— TASK DIRECTIONS —
The answer should consist of every line of the material, repeated verbatim.

Segment Start: MATERIAL TO PROCESS

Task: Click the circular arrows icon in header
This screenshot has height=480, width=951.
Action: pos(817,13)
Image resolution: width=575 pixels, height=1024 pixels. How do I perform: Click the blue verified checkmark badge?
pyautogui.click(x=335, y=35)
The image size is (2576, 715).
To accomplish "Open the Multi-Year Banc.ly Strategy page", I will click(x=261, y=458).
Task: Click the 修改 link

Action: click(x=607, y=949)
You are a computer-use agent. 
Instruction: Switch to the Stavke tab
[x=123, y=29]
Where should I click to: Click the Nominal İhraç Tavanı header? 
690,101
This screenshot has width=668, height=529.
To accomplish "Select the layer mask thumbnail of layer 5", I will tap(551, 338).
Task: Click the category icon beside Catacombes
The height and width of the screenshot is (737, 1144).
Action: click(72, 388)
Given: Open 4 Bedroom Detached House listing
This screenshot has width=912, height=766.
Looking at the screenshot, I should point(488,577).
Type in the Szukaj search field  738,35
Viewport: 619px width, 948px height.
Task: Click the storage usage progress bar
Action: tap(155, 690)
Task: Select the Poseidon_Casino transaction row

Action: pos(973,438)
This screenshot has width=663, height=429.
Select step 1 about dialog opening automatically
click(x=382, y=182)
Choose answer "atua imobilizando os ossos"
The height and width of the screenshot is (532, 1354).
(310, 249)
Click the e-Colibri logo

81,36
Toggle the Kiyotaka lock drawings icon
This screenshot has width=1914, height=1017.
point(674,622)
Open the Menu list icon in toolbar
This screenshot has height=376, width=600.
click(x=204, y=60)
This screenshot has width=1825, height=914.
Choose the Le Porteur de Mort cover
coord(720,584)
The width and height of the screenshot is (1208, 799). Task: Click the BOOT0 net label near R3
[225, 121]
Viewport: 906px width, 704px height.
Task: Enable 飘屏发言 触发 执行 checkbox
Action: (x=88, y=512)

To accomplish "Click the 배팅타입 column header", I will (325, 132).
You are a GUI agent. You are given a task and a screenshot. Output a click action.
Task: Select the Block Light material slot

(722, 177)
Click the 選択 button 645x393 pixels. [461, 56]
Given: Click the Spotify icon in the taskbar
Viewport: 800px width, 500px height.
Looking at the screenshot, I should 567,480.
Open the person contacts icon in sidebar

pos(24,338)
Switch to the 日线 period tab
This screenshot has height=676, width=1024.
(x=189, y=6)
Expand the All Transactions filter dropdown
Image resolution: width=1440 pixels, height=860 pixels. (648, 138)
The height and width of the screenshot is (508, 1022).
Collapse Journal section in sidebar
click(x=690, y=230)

Segment End: MATERIAL TO PROCESS

— RESPONSE TO THIS TASK —
Task: Click the circular arrows icon in header
This screenshot has height=480, width=951.
Action: pos(817,13)
Image resolution: width=575 pixels, height=1024 pixels. How do I perform: Click the blue verified checkmark badge?
pyautogui.click(x=335, y=35)
The image size is (2576, 715).
To accomplish "Open the Multi-Year Banc.ly Strategy page", I will click(x=261, y=458).
Task: Click the 修改 link

Action: click(x=607, y=949)
You are a computer-use agent. 
Instruction: Switch to the Stavke tab
[x=123, y=29]
Where should I click to: Click the Nominal İhraç Tavanı header? 
690,101
This screenshot has width=668, height=529.
To accomplish "Select the layer mask thumbnail of layer 5", I will tap(551, 338).
Task: Click the category icon beside Catacombes
The height and width of the screenshot is (737, 1144).
Action: click(72, 388)
Given: Open 4 Bedroom Detached House listing
This screenshot has width=912, height=766.
Looking at the screenshot, I should point(488,577).
Type in the Szukaj search field  738,35
Viewport: 619px width, 948px height.
Task: Click the storage usage progress bar
Action: tap(155, 690)
Task: Select the Poseidon_Casino transaction row

Action: pos(973,438)
This screenshot has width=663, height=429.
Select step 1 about dialog opening automatically
click(x=382, y=182)
Choose answer "atua imobilizando os ossos"
The height and width of the screenshot is (532, 1354).
(310, 249)
Click the e-Colibri logo

81,36
Toggle the Kiyotaka lock drawings icon
This screenshot has width=1914, height=1017.
point(674,622)
Open the Menu list icon in toolbar
This screenshot has height=376, width=600.
click(x=204, y=60)
This screenshot has width=1825, height=914.
Choose the Le Porteur de Mort cover
coord(720,584)
The width and height of the screenshot is (1208, 799). Task: Click the BOOT0 net label near R3
[225, 121]
Viewport: 906px width, 704px height.
Task: Enable 飘屏发言 触发 执行 checkbox
Action: (x=88, y=512)

To accomplish "Click the 배팅타입 column header", I will (325, 132).
You are a GUI agent. You are given a task and a screenshot. Output a click action.
Task: Select the Block Light material slot

(722, 177)
Click the 選択 button 645x393 pixels. [461, 56]
Given: Click the Spotify icon in the taskbar
Viewport: 800px width, 500px height.
Looking at the screenshot, I should 567,480.
Open the person contacts icon in sidebar

pos(24,338)
Switch to the 日线 period tab
This screenshot has height=676, width=1024.
(x=189, y=6)
Expand the All Transactions filter dropdown
Image resolution: width=1440 pixels, height=860 pixels. (648, 138)
The height and width of the screenshot is (508, 1022).
Collapse Journal section in sidebar
click(x=690, y=230)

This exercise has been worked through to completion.